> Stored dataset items

────────────────────────────────────────

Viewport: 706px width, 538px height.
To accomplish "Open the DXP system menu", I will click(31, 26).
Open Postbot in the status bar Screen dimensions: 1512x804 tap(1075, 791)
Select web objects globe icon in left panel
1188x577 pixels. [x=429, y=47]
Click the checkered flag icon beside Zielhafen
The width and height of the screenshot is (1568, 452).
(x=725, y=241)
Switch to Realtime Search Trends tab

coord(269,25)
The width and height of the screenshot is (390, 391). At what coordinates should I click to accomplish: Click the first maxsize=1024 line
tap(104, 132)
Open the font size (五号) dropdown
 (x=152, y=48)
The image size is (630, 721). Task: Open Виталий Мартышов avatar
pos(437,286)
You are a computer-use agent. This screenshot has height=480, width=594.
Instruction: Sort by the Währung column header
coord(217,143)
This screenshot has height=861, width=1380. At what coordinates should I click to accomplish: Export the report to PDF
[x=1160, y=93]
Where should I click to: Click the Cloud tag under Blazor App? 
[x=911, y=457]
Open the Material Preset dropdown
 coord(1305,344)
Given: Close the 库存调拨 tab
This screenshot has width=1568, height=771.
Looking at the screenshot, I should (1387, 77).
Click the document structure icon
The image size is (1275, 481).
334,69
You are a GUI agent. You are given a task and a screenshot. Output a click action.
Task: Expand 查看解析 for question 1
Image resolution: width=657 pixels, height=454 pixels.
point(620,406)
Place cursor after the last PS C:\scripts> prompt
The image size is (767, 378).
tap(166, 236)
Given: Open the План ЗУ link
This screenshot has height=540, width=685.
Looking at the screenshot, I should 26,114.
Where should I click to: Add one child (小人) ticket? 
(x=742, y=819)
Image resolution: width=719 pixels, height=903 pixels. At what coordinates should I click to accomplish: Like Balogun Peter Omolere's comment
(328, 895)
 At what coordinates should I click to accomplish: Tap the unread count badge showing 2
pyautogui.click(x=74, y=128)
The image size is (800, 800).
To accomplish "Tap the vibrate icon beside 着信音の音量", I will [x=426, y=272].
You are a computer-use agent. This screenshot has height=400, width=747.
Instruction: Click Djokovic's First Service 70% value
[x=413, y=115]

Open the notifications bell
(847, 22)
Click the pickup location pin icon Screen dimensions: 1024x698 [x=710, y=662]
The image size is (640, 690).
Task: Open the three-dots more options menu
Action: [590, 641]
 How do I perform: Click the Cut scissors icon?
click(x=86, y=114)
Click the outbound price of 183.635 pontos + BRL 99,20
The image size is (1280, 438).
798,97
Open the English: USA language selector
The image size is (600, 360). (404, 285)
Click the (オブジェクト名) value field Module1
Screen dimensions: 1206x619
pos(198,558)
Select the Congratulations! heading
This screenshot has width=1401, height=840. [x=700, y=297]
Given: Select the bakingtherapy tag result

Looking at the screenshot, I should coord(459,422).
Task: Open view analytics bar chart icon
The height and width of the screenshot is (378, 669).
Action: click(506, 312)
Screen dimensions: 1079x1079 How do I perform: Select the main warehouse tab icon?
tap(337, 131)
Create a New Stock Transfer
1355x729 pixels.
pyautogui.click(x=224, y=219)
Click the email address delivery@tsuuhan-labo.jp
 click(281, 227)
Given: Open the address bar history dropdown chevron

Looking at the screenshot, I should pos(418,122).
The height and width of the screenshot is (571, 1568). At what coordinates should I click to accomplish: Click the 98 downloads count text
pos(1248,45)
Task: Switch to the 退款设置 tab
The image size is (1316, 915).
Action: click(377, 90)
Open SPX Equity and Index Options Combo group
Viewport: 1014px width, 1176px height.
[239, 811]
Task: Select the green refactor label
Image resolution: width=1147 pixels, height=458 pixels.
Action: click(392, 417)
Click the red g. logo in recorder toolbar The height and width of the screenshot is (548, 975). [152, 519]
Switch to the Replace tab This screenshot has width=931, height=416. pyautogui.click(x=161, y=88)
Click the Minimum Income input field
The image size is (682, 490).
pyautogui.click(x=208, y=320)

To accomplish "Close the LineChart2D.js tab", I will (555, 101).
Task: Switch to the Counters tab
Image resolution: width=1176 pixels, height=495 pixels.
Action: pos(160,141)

────────────────────────────────────────

> EXERCISE PROMPT
Each line above where the word "beside" occurs should be returned in full.

> ANSWER TO THIS PROBLEM
Click the checkered flag icon beside Zielhafen
To accomplish "Tap the vibrate icon beside 着信音の音量", I will [x=426, y=272].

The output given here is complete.